Interface element records:
—————
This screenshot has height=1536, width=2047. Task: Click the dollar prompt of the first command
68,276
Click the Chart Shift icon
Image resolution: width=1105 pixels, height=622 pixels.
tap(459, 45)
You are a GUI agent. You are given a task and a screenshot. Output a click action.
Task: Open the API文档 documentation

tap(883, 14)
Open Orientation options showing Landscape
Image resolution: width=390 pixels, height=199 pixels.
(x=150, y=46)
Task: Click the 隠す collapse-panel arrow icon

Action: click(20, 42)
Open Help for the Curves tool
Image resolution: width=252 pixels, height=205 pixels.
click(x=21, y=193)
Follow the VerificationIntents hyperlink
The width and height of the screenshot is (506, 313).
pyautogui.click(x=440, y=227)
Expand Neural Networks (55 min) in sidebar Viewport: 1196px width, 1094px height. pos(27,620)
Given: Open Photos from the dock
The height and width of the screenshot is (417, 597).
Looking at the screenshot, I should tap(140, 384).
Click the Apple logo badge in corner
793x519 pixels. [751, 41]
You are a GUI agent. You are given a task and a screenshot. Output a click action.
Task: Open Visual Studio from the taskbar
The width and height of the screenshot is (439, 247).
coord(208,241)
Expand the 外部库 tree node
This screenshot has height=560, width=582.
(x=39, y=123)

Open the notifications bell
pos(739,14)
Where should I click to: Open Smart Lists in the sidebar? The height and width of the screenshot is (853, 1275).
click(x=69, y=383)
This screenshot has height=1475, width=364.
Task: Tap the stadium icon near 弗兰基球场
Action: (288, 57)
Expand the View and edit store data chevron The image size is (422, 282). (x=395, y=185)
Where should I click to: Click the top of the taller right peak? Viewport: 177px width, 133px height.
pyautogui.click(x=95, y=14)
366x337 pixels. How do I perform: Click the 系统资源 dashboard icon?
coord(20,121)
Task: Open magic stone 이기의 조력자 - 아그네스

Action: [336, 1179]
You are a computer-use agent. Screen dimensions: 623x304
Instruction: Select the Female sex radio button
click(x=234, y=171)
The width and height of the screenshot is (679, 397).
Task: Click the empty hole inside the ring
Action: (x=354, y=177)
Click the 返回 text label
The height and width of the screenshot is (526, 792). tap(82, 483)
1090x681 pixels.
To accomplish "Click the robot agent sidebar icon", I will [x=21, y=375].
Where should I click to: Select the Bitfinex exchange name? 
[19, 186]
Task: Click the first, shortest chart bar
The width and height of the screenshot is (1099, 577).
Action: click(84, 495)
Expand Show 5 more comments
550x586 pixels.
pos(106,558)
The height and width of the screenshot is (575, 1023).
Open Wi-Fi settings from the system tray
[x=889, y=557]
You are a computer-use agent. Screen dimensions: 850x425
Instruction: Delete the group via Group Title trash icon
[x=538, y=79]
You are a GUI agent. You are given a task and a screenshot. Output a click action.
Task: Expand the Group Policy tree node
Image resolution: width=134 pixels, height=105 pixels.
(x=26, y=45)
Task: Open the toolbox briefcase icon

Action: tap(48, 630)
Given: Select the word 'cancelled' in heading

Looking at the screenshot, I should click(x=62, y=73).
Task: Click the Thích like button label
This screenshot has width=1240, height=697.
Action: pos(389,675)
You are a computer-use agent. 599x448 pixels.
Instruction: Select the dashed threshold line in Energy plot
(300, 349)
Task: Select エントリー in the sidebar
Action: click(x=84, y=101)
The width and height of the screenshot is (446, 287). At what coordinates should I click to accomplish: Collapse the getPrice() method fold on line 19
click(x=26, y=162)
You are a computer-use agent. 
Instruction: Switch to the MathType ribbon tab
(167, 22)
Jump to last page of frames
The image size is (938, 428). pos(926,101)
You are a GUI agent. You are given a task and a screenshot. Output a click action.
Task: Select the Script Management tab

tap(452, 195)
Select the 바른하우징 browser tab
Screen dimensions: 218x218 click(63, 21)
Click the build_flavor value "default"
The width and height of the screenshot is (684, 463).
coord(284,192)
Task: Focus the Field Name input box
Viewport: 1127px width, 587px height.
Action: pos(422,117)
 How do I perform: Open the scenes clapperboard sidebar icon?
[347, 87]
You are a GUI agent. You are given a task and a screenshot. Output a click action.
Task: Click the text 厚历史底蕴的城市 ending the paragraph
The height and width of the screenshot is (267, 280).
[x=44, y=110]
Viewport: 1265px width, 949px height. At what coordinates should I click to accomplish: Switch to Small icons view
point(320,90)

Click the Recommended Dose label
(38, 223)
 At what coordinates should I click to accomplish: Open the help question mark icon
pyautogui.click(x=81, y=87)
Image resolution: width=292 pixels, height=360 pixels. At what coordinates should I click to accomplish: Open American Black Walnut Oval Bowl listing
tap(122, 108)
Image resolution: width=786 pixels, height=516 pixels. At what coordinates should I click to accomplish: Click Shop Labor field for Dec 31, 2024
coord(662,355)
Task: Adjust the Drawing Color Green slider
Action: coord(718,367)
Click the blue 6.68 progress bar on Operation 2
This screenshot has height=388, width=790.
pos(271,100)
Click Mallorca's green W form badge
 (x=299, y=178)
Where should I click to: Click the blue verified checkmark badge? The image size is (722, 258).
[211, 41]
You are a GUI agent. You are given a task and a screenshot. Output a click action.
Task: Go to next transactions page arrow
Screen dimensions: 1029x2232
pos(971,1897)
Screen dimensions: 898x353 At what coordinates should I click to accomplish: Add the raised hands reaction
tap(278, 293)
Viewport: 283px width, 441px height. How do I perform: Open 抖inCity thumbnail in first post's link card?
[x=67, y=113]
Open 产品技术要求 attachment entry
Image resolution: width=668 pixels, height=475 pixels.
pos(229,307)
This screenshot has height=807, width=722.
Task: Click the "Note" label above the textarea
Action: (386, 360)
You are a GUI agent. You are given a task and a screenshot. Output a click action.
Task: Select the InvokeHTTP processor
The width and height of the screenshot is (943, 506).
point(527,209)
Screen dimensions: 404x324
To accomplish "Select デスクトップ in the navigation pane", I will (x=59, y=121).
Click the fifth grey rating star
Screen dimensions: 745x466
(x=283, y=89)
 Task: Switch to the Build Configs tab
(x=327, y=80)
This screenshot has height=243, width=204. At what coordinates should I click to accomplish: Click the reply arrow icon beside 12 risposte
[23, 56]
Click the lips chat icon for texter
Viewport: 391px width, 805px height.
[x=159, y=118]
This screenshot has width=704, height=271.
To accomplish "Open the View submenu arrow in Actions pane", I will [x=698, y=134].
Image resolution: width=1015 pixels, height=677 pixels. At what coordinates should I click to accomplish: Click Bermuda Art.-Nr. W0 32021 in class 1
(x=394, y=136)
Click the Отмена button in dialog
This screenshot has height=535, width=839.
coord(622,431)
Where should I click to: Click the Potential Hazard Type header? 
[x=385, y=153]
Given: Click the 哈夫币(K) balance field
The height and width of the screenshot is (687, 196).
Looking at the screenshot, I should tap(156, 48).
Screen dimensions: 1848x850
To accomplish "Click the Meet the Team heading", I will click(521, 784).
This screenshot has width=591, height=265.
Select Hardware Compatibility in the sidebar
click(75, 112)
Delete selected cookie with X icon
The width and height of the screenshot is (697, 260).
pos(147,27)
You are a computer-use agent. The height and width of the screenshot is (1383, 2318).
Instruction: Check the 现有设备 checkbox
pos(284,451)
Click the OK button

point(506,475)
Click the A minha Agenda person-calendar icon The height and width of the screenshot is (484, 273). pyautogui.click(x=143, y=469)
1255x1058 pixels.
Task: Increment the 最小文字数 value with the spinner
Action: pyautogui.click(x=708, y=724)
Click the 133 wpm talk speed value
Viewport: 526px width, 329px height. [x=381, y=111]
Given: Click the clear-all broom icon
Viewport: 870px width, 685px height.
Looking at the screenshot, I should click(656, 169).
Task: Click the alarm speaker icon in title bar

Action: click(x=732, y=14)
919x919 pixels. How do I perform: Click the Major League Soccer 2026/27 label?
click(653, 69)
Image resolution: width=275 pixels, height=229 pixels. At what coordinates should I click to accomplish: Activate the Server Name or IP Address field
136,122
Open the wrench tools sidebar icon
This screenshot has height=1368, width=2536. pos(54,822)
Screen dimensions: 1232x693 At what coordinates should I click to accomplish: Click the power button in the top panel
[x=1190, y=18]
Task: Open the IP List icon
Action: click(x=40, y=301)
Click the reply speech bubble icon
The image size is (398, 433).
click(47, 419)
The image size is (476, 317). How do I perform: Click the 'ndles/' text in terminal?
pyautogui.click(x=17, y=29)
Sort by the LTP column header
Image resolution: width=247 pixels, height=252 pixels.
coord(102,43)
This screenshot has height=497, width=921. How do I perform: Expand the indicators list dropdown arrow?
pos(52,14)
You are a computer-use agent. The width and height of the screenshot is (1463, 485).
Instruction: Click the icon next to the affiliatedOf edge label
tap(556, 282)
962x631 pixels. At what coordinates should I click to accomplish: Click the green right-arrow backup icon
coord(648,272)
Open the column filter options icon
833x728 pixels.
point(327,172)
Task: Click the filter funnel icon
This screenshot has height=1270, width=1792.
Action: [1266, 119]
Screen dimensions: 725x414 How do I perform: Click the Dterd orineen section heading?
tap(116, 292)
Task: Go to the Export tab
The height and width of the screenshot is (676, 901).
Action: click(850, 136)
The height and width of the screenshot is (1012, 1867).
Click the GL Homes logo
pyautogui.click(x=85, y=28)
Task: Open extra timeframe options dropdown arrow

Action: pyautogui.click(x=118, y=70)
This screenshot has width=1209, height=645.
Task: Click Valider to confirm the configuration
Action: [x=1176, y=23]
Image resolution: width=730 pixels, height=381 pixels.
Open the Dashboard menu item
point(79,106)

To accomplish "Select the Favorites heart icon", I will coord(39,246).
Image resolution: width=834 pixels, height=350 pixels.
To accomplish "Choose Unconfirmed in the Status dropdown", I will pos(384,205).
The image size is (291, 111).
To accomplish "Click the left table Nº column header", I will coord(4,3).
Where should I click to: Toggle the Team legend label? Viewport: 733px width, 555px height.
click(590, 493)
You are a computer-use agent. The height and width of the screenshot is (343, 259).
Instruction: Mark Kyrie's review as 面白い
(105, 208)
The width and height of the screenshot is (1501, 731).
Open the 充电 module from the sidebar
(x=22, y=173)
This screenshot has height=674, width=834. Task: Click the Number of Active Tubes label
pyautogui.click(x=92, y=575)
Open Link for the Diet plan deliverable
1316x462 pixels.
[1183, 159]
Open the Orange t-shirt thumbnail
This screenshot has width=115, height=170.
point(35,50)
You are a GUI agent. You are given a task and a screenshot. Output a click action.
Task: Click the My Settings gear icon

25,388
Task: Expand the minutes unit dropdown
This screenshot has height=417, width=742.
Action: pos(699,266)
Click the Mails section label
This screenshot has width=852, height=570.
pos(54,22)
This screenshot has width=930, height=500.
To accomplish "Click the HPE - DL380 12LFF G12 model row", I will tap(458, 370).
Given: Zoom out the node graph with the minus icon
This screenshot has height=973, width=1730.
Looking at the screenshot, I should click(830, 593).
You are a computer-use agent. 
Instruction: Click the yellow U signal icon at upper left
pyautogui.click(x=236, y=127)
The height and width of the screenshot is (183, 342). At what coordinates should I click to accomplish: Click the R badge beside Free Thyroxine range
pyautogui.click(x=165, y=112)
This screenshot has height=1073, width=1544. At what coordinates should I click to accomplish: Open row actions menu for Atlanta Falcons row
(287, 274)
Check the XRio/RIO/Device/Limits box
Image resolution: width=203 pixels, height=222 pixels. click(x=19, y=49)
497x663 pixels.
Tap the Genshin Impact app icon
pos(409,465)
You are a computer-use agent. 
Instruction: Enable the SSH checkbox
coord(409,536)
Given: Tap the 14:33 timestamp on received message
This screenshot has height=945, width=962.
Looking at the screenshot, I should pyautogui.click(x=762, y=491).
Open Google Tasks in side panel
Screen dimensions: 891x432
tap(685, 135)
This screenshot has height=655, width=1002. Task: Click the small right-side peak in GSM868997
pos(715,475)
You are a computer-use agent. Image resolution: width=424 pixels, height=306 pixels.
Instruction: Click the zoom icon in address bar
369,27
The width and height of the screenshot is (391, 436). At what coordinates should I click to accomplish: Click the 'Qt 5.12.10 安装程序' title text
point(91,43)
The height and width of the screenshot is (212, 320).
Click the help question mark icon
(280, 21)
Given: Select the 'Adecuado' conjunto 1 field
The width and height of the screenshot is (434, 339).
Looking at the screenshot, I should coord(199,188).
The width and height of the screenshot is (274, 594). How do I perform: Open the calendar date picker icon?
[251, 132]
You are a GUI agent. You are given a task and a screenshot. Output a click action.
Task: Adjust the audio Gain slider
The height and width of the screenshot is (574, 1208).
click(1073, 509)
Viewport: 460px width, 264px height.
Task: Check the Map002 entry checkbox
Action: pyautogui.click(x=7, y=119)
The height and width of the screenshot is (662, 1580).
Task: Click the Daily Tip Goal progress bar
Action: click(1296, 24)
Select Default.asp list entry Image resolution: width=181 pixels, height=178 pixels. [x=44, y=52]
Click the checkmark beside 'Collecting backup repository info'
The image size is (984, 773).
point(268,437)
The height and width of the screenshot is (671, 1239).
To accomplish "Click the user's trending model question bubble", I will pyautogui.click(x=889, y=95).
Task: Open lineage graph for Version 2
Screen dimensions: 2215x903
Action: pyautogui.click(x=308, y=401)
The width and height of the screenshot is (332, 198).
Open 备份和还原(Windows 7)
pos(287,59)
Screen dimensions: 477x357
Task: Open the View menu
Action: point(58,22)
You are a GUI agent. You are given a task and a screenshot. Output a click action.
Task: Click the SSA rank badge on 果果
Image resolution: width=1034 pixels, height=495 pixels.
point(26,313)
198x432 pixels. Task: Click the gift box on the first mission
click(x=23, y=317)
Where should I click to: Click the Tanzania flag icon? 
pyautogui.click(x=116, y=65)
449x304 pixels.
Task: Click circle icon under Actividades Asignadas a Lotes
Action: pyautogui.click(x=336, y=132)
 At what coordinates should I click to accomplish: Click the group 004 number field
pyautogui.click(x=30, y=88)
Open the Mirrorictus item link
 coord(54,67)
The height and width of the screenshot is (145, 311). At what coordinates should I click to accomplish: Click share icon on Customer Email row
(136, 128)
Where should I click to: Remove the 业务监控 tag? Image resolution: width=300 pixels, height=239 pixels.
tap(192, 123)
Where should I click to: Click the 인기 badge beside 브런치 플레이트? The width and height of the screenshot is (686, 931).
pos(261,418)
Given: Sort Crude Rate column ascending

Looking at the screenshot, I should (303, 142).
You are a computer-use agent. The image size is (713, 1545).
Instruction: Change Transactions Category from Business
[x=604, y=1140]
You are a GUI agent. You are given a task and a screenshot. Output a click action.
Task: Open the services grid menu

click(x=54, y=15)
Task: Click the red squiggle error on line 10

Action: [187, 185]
—————
Goal. Repeat the lines of the material from the line with "The width and height of the screenshot is (332, 198)." up to and including the line with "click(x=23, y=317)".

In response.
The width and height of the screenshot is (332, 198).
Open 备份和还原(Windows 7)
pos(287,59)
Screen dimensions: 477x357
Task: Open the View menu
Action: point(58,22)
You are a GUI agent. You are given a task and a screenshot. Output a click action.
Task: Click the SSA rank badge on 果果
Image resolution: width=1034 pixels, height=495 pixels.
point(26,313)
198x432 pixels. Task: Click the gift box on the first mission
click(x=23, y=317)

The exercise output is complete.